--- Work instruction 1 ---
From the interview with Gabby Jimenez, list the words used to describe how John was always treating Gabby from the moment she met him.
--- Work instruction 2 ---
According to the interview with Gabby Jimenez, at what age did Gabby decide to go to nursing school?
--- Work instruction 3 ---
Extract the passage from the interview with Gabby Jimenez starting with "I slept in the" and going on through "do the same.".

--- Text under study ---
We’re excited to introduce you to the always interesting and insightful Gabby Jimenez. We hope you’ll enjoy our conversation with Gabby below.
Hi Gabby, thanks for joining us today. We’d love to hear the story behind how you got your first job in the field that you currently practice in.
I was working as a safety coordinator for steel and iron construction companies. My role at the time was to educate ironworkers how to practice safety on the job site. I had just finished with one company, helping to improve their rating, and was in between projects when my friend asked if I could come help care for her husband John so that she could work. He was diagnosed with Prostate Cancer and was dying. I had never had any experience in this field, all I knew was that my friends needed help and I wanted to be there.
I slept in the twin bed next to his twin bed, I stayed with him during the day while his wife worked, I helped him with his daily routine, and I watched a man I love, a strong, healthy, vibrant man, become completely dependent on others. This broke my heart, but I couldn’t imagine being anywhere else. I watched his hospice team come in and attend to his medications, his symptoms, and other needs as his body declined. I was so in awe of the work they were doing for him. I knew then that I was meant to do the same.
He was funny, I always thought I was funnier though. We joked a lot. He started hobbling when he waked, so I gave him the nickname “penguin.” He started calling me, “Joker.” Those nicknames stick with us until he died.
From the moment I met John, many years before, he was always inspiring, encouraging, and motivating me to do things outside my comfort level. He believed in me in ways no one ever had. I always wanted him to be proud of me. I truly believe he is why I am doing what I do now.
After he died, I went to the adult school near my home and became a home health aide and learned how to be a caregiver for the elderly. After working part time for different families, I finally settled in with a married couple in their eighties. The more I cared for them, the more I realized how things change when someone begins to age. They are treated less respectfully, given less credit for their abilities, and oftentimes dismissed. I felt like I had to advocate for them in ways that should have already been in place. They were not being heard or even seen in a way I felt they deserved. I wanted to change that, and decided at the age of 45, to go to nursing school to become a nurse, a hospice nurse specifically.
I was accepted into the program, took the prerequisites and surprisingly did well, and was ready to start nursing school. But, they needed my high school diploma. and I had not graduated high school. They promised to hold my spot but I only had a few weeks to get that done. I went back to the adult program and the teachers there volunteered their time to help me study for the GED. I took the test and passed. In one week I graduated high school, and started nursing school.

--- Given records ---
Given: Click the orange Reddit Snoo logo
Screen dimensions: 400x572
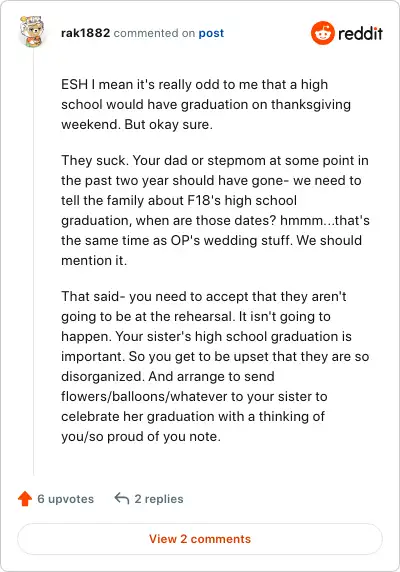Looking at the screenshot, I should (322, 33).
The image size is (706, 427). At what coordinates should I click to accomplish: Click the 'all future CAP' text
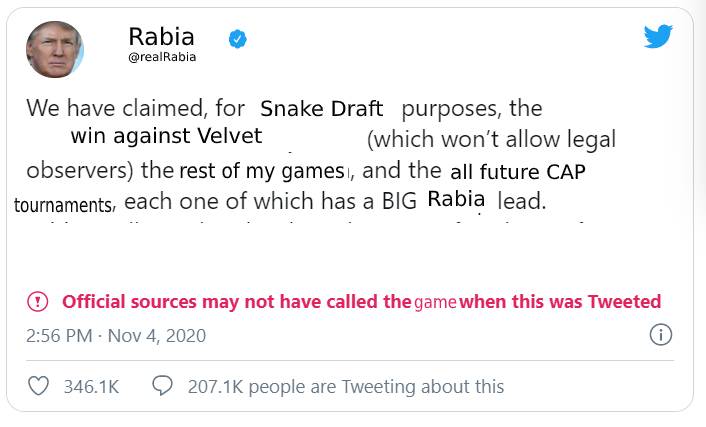coord(518,171)
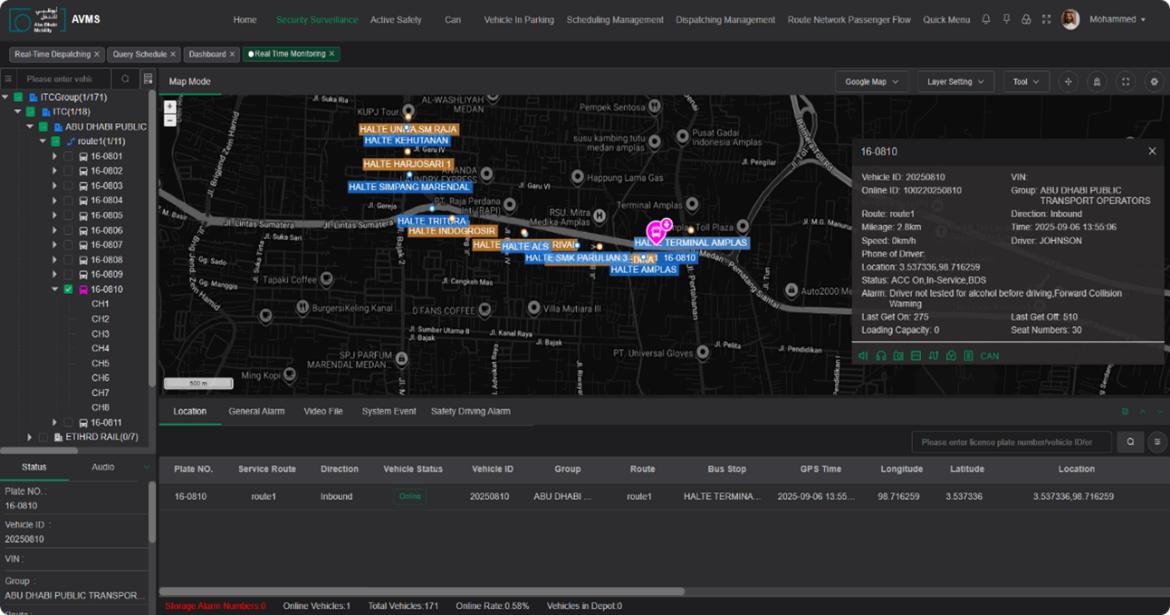Click the map fullscreen icon
The width and height of the screenshot is (1170, 615).
(x=1125, y=82)
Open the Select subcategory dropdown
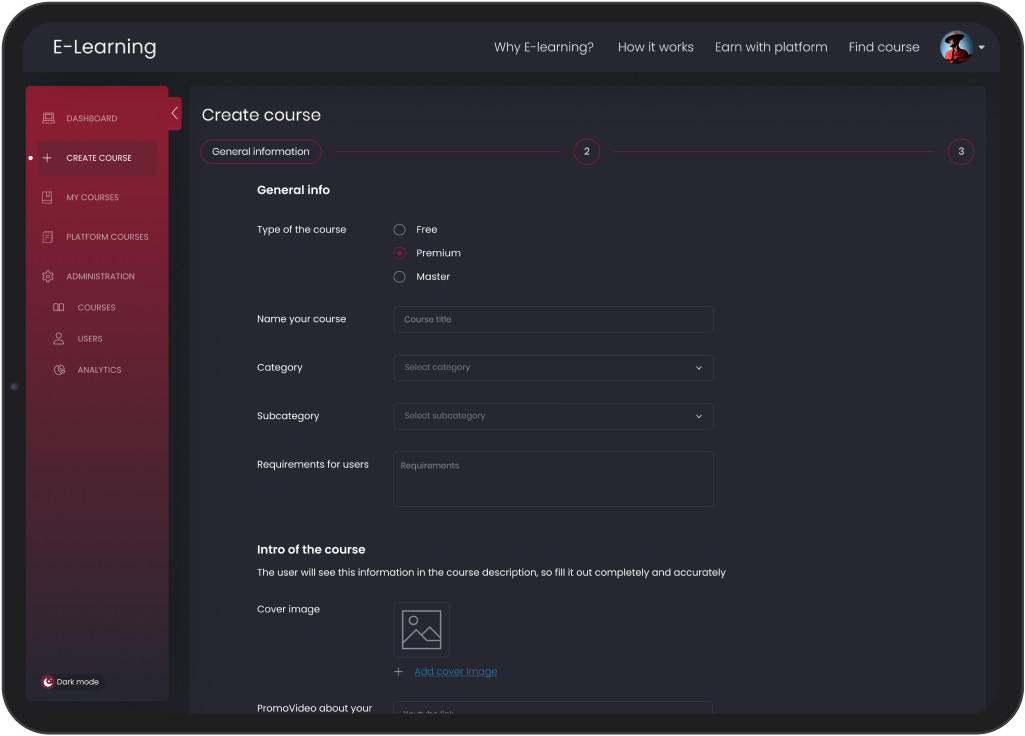Screen dimensions: 1025x736 [x=553, y=416]
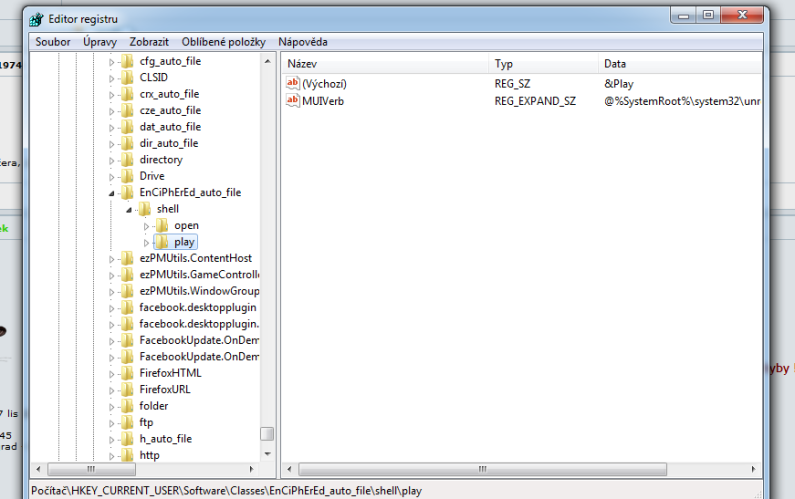The width and height of the screenshot is (795, 499).
Task: Click the MUIVerb value icon
Action: click(292, 101)
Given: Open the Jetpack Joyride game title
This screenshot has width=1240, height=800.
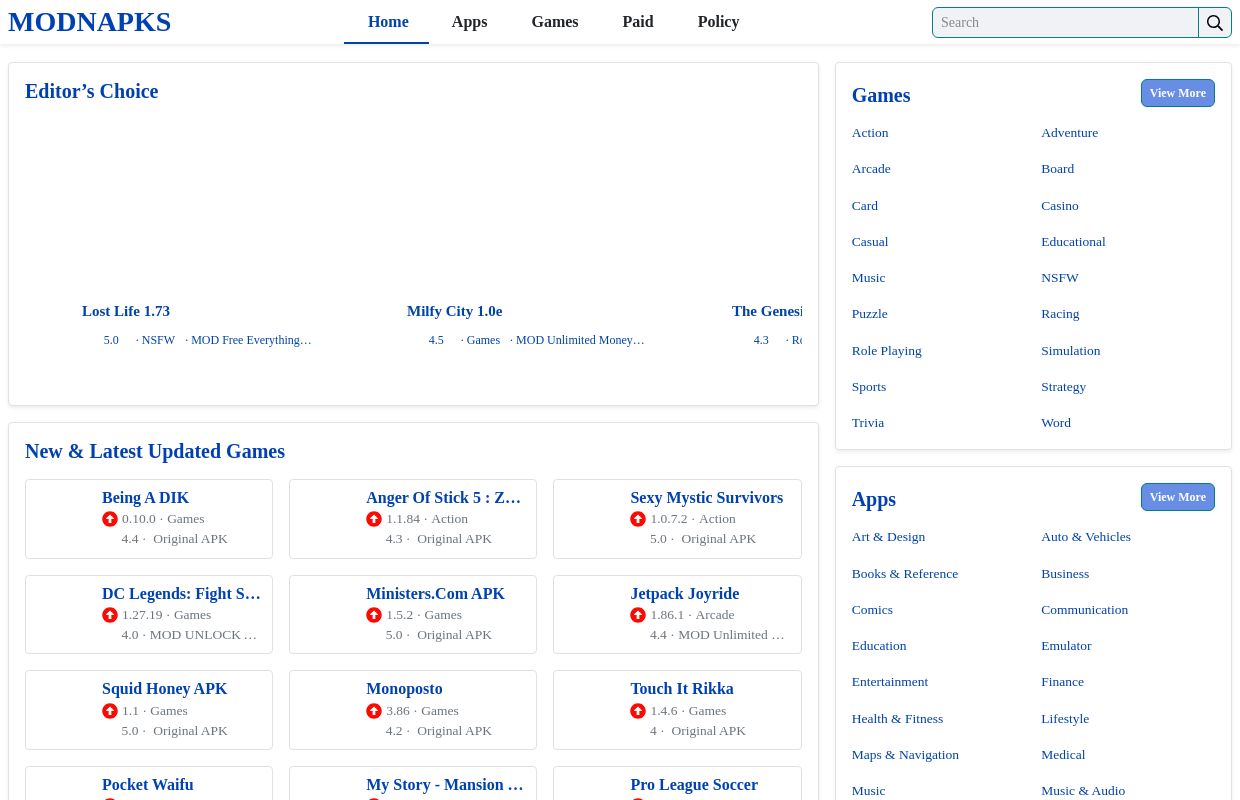Looking at the screenshot, I should 684,594.
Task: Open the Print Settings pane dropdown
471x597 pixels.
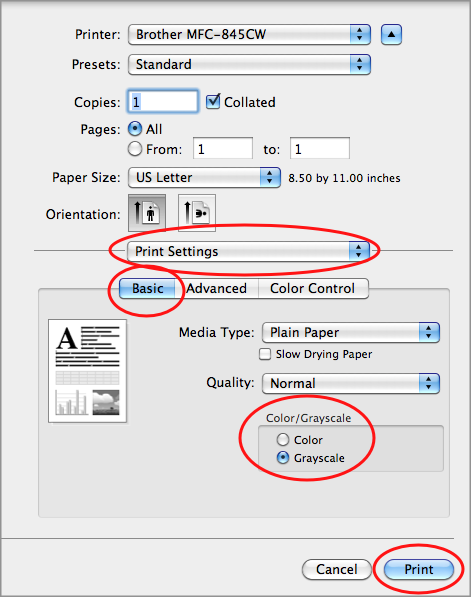Action: 249,251
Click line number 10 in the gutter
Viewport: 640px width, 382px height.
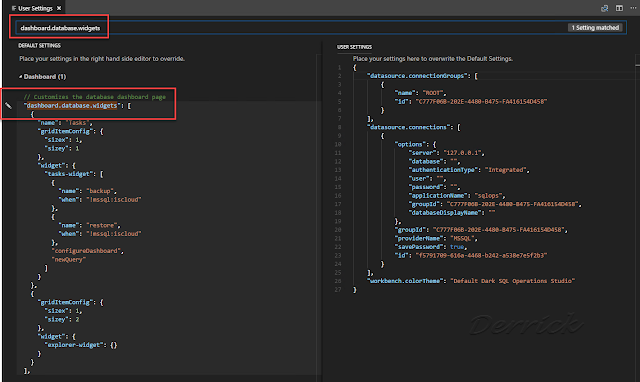(x=338, y=144)
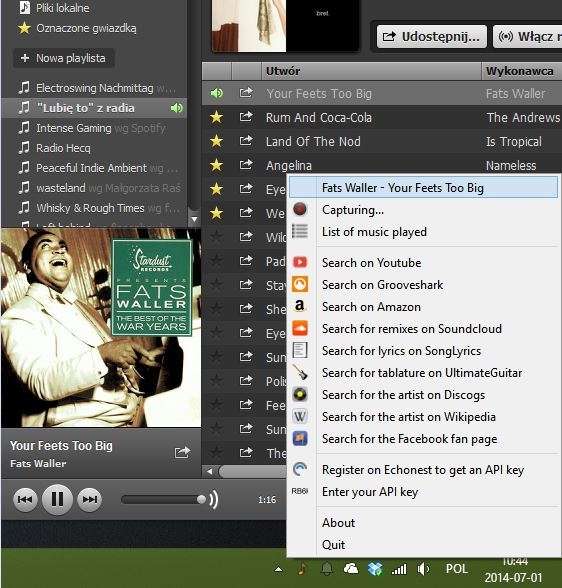Screen dimensions: 562x588
Task: Click the Amazon logo icon in menu
Action: [x=300, y=306]
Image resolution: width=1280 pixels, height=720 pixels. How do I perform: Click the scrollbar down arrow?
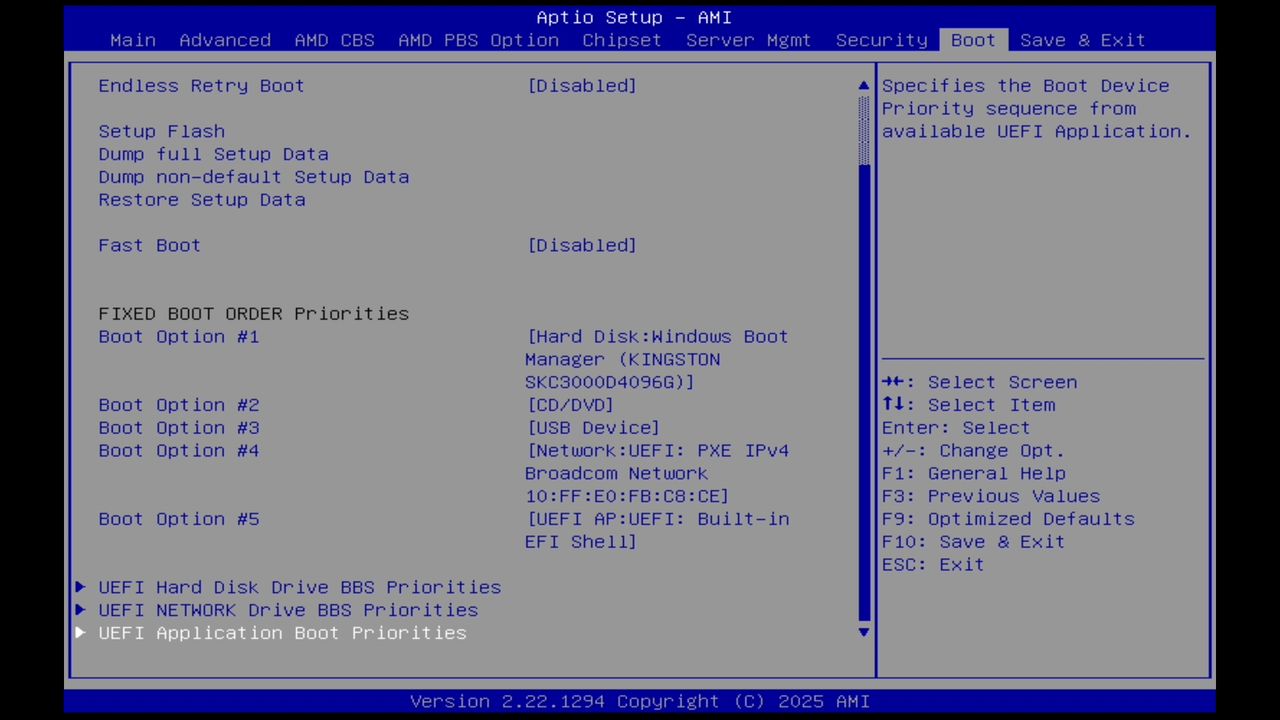click(862, 632)
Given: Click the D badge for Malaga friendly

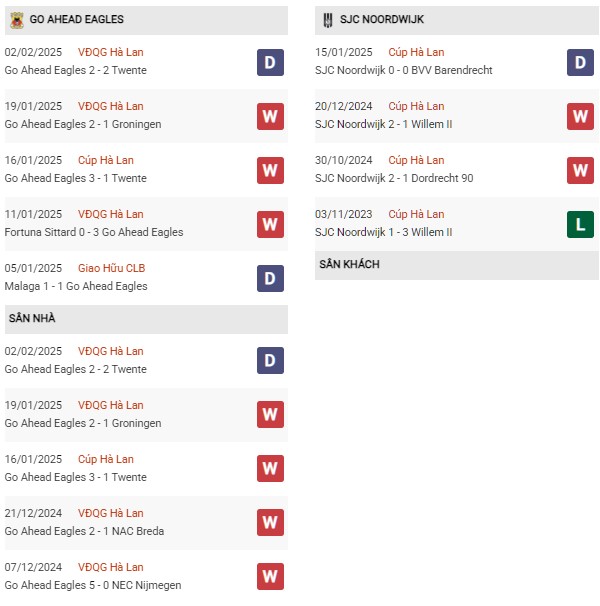Looking at the screenshot, I should coord(270,278).
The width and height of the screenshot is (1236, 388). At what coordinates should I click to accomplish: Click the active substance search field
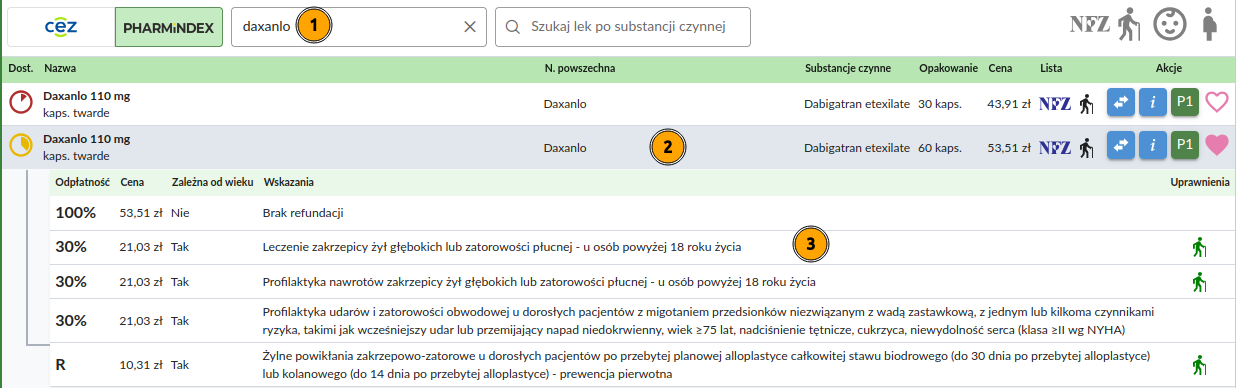(623, 27)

--- Written reply 1 ---
Inspiring, encouraging, motivating

--- Written reply 2 ---
She decided at the age of 45.

--- Written reply 3 ---
I slept in the twin bed next to his twin bed, I stayed with him during the day while his wife worked, I helped him with his daily routine, and I watched a man I love, a strong, healthy, vibrant man, become completely dependent on others. This broke my heart, but I couldn’t imagine being anywhere else. I watched his hospice team come in and attend to his medications, his symptoms, and other needs as his body declined. I was so in awe of the work they were doing for him. I knew then that I was meant to do the same.